Problems and tasks:
A - Answer these questions using the film review below:
(i) What kind of character does the film's tale follow, and what does he stage?
(ii) Who is listed as the cinematographer?
(iii) What running length is given for the film?
B - Reproduce, with no changes, the part of the film review below that opens with the words containing "FILM REVIEW: Criterion" and closes with "of a Soldier, 1959)".

There’s style here undoubtedly: its tale of a down-on-his-luck gambler looking for one last big score by staging a heist has been cribbed for so many subsequent films that it can’t help but feeling like cliché. The plot’s not all that later filmmakers (not least early Godard and all his fanboy imitators) would take — the use of music, the laid-back style, the pop culture references (all those film posters; Breathless really did owe a lot to Melville). The problem is — and I concede this may just be because I’ve seen all its imitators first — I wasn’t grabbed by it. It looks great but these guys all feel like empty archetypes, and the young woman’s ​characterisation appears to be undressing in various men’s apartments.


FILM REVIEW: Criterion Collection
Director/Writer Jean-Pierre Melville | Cinematographer Henri Decaë | Starring Roger Duchesne, Isabelle Corey | Length 102 minutes || Seen at a friend’s home (DVD), London, Sunday 26 March 2017

Criterion Sunday 148: Ballada o soldate (Ballad of a Soldier, 1959)

Source data:

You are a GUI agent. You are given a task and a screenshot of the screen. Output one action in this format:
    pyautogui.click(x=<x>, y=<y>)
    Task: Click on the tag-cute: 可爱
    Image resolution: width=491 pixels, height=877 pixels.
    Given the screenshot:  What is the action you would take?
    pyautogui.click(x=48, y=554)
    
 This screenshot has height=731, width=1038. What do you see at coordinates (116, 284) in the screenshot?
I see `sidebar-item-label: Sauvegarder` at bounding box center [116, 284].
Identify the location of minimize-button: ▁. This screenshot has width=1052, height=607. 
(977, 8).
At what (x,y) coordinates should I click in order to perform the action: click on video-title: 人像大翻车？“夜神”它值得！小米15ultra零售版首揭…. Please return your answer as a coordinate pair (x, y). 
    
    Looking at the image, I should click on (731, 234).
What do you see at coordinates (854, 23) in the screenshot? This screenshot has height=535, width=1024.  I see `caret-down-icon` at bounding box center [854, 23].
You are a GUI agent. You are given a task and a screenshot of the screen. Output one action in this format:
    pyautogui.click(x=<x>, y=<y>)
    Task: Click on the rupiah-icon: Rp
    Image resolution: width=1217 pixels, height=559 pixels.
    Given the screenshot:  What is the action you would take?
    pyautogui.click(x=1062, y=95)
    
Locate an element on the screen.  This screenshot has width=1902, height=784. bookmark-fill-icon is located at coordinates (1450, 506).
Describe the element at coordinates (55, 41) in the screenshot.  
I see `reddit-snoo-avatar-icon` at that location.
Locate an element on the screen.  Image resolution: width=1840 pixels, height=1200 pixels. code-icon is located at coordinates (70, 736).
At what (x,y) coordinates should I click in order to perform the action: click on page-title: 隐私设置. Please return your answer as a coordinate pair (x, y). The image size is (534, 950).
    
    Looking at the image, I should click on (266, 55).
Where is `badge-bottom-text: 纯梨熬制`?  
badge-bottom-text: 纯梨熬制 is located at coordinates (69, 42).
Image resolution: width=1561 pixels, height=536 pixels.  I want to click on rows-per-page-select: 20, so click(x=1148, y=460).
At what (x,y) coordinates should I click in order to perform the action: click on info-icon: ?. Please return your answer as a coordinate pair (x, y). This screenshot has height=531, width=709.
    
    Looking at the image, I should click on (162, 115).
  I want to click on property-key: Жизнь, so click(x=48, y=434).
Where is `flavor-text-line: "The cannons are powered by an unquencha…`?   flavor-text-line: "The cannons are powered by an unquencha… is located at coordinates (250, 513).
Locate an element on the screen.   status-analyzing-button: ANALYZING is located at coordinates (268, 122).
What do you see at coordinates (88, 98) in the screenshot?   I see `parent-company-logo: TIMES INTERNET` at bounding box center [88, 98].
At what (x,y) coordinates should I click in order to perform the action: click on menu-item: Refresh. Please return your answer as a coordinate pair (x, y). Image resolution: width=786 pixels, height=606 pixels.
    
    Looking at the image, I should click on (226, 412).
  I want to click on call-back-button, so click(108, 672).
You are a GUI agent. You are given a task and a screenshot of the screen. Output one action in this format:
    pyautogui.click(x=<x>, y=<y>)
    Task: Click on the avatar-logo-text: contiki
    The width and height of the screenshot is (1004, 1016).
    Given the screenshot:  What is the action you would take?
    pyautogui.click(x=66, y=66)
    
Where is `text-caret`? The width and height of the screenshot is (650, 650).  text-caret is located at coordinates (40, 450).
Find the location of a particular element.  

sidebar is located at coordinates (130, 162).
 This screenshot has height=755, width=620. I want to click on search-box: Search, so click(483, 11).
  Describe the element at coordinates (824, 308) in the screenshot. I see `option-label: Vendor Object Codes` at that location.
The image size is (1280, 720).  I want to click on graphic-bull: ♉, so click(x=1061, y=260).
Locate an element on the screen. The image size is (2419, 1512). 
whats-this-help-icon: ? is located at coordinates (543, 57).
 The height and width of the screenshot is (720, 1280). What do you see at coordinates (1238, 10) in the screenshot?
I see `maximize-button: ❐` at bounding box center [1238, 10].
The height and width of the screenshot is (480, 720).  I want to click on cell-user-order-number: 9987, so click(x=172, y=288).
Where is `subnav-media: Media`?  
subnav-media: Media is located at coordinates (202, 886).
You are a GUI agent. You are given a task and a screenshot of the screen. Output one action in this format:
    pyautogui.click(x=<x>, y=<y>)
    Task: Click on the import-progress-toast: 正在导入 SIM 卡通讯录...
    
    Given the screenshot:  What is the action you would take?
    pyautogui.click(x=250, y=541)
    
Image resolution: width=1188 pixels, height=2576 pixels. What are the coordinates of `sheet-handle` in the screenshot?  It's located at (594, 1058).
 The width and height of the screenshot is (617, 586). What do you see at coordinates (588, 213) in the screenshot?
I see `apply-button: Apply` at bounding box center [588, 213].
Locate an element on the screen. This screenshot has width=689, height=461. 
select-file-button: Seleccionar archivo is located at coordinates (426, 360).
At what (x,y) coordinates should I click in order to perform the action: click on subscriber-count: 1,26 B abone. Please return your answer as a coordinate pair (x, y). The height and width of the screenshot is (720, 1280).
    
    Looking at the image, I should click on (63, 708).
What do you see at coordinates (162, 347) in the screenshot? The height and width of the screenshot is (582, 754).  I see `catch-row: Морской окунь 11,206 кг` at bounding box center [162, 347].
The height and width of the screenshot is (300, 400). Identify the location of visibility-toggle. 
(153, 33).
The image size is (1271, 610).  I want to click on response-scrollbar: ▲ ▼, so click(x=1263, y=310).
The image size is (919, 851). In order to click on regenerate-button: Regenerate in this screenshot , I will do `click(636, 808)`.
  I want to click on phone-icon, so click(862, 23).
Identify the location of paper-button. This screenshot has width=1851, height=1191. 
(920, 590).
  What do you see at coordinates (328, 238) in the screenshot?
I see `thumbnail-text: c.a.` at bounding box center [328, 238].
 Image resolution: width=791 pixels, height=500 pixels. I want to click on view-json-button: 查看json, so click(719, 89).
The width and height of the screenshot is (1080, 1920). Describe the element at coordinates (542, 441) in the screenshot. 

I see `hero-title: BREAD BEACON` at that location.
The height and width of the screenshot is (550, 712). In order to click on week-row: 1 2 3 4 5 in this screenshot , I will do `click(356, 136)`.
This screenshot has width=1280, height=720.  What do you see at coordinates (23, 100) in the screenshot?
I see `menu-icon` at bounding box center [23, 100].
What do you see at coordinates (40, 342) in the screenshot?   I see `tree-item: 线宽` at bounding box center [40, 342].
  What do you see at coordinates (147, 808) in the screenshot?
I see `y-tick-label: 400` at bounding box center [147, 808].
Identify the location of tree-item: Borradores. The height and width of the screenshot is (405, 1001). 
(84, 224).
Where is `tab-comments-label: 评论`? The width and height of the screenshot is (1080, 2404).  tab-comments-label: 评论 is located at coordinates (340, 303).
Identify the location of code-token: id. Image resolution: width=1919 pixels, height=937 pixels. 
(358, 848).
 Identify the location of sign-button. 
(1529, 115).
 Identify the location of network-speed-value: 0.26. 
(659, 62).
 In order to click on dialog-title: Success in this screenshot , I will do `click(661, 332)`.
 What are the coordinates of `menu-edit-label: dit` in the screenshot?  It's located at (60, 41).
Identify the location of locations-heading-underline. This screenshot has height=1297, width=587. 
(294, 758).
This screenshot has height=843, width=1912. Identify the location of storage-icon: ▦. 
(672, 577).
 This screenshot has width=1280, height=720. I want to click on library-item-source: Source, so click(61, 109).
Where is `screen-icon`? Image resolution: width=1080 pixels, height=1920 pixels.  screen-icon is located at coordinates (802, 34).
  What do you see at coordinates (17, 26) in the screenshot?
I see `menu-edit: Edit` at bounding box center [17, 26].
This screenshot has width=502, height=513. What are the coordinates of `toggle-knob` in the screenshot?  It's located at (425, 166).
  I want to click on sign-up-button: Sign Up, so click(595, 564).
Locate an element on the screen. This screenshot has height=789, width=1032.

Task-by-task results:
A -
(i) A down-on-his-luck gambler looking for one last big score, who stages a heist.
(ii) Henri Decaë.
(iii) 102 minutes.

B -
FILM REVIEW: Criterion Collection
Director/Writer Jean-Pierre Melville | Cinematographer Henri Decaë | Starring Roger Duchesne, Isabelle Corey | Length 102 minutes || Seen at a friend’s home (DVD), London, Sunday 26 March 2017

Criterion Sunday 148: Ballada o soldate (Ballad of a Soldier, 1959)